Institute of Law organizes symposium on transitioning to statehood under occupation

The Institute of Law at Birzeit University in Gaza, in cooperation with the Konrad-Adenauer-Stiftung, organized a legal encounter entitled “The Transformation of the Palestinian Authority to a State Under Occupation – Legal and Economic Ramifications.” The encounter was presented by Dr. Anwar Al Tawil, a professor at the University of Palestine, on January 29, 2018.

Dr. Tawil explained the occupation state concept, saying, “A state of occupation includes temporarily interrupting the legitimate government from exercising its sovereign rights over its territories, and the occupying state’s commitment to follow the rules and regulations of international humanitarian law when approaching the people and the lands of the occupied state. The United Nations Security Council’s acknowledgment of the occupying state, or lack thereof, does not actually matter, as there is an actual, on-the-ground presence and actual control of the land, even if it wasn’t achieved militarily.”

“Occupation happens in two distinct cases,” added Dr. Tawil, “the first one occurs when the previous government is unable to overtly exercise its power over its territories, and the second occurs when the occupying state is in a favorable position that would allow it to position itself as a ruling entity, replacing the previous government.”

The presenter also reviewed the rules that govern belligerent or military occupation, starting from the ostensibly provisional nature of occupation. “Annexation and acquisition of lands are forbidden, and the power by which the occupying state exercises its rights is, by nature, military power, not legal, and remains invested in the previous government as per article 24 of the 1907 Hague Convention on Land Warfare,” he added.

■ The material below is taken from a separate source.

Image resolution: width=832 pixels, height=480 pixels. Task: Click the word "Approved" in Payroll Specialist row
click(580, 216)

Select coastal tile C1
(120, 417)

“The occupying state should preserve peace and order in the occupied territories as per article 2/63 of the Fourth Geneva Convention and should also respect the rights of civilians in these territories. The administrative, legislative, and judiciary powers of the occupying state remain restricted as per articles 47-78 of the Fourth Geneva Convention.”

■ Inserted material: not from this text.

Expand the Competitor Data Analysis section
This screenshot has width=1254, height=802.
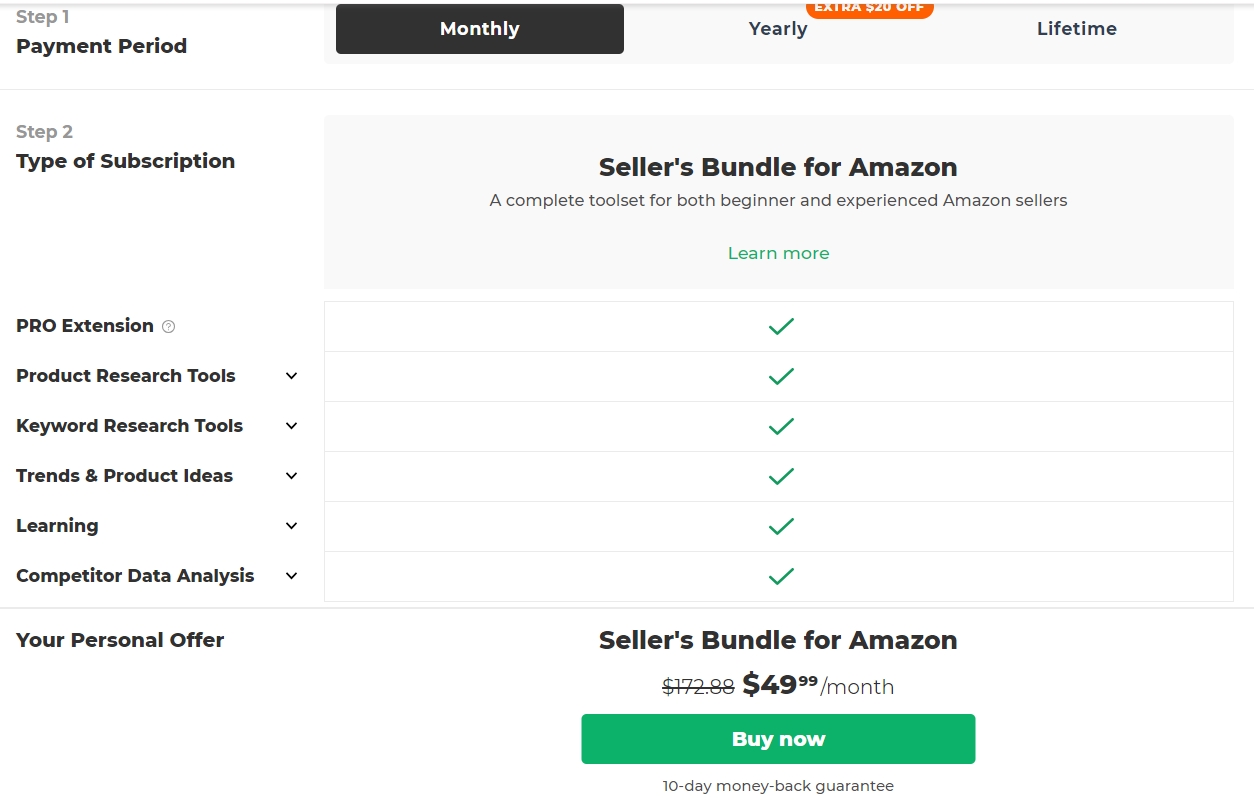pyautogui.click(x=291, y=576)
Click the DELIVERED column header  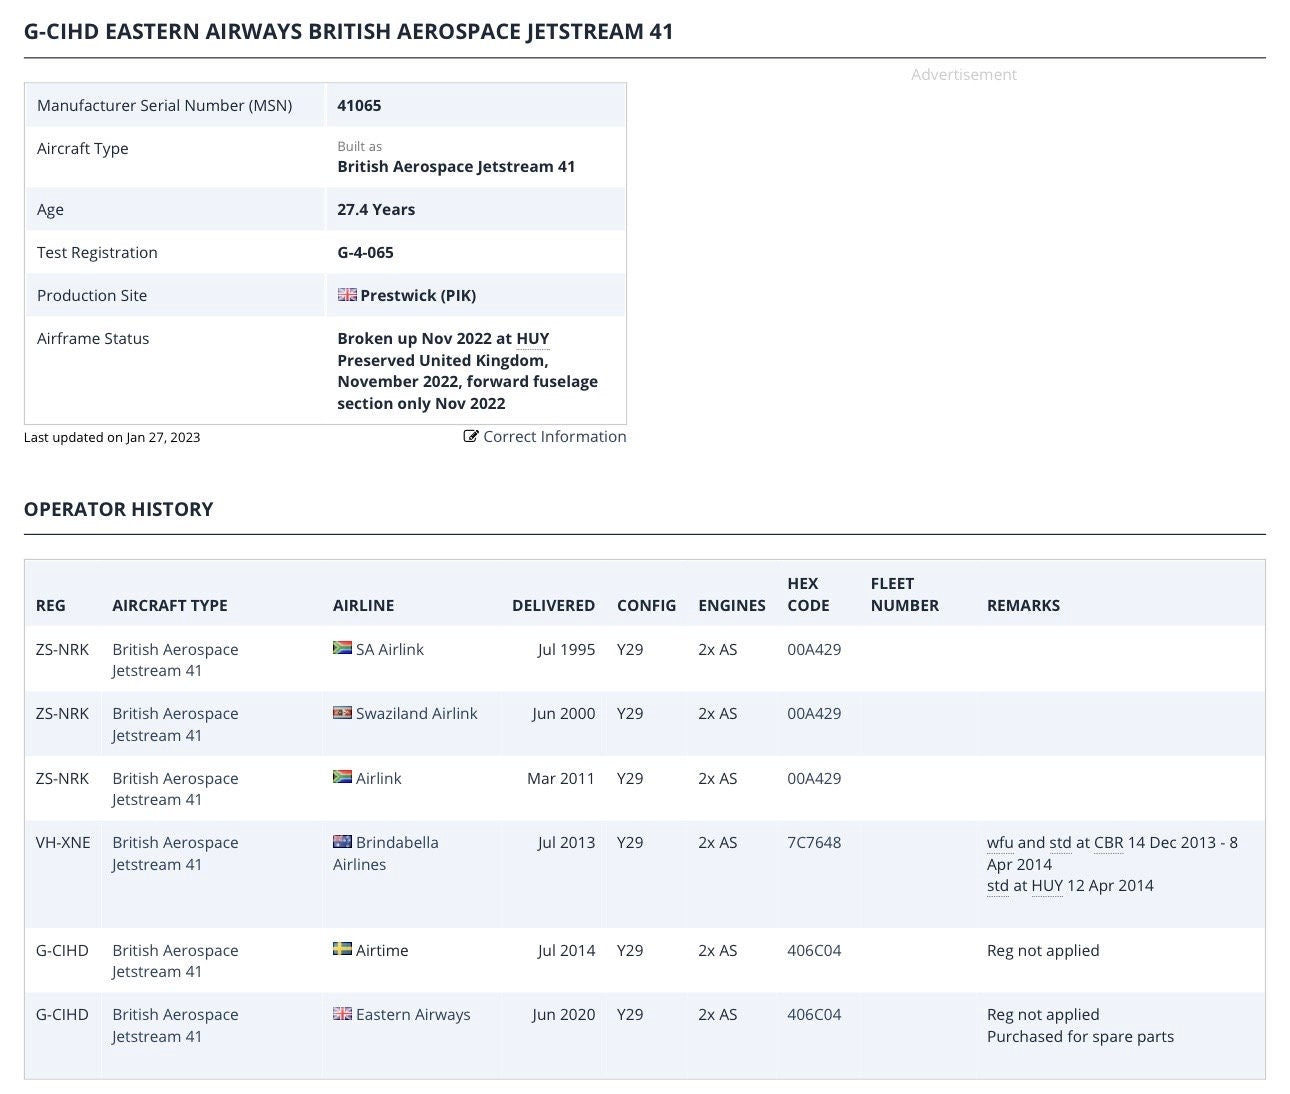point(553,605)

The professor also explored the tactical and strategic justifications for the Palestinian Authority’s (PA) announcement of Palestine as a state under occupation. “The PA, by doing that, can regain sovereign control over Palestinian territories; seek the international community’s recognition of Palestine as a full-member state, as the Israeli occupation state is not fulfilling its obligations toward its occupied territories; bring a practical, legal end to the Oslo Accords, without bearing the responsibility of ending their commitment toward it; and retain the international treaties and agreements that the PA has signed or that Palestine has joined as a non-member state,” Dr. Tawil said. 

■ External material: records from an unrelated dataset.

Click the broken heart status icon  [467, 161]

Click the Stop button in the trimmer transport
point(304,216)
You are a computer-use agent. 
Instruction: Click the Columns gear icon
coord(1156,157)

“In addition to that, the PA can keep the legal and political sovereignty to represent itself in international conventions and retain the sponsorship of international treaties despite not having actual control. The Israeli occupation state does not have any legal or political sovereignty over the occupied territories, as per the international law and the international humanitarian law, despite having actual control. The PA can also relegate the administrative responsibilities to the occupying state, including all legal administrative, and economic obligations toward the citizens of these lands; in addition to holding the occupying state internationally responsible for what happens in the occupied territories, and responsible for following the pertinent international rules.”

Audience members, at the end of the symposium, asked many questions on the fate of the Oslo Accords and the seriousness of the PA’s motives. Participants also raised questions on the justifications behind such a move, such as regaining the right to resist occupation, pressuring the occupying state to accept the two-state solution or fall into the one-state trap if it didn’t end the state of occupation, as well as pushing the international community to shoulder its legal and international responsibilities toward Palestinian citizens under occupation.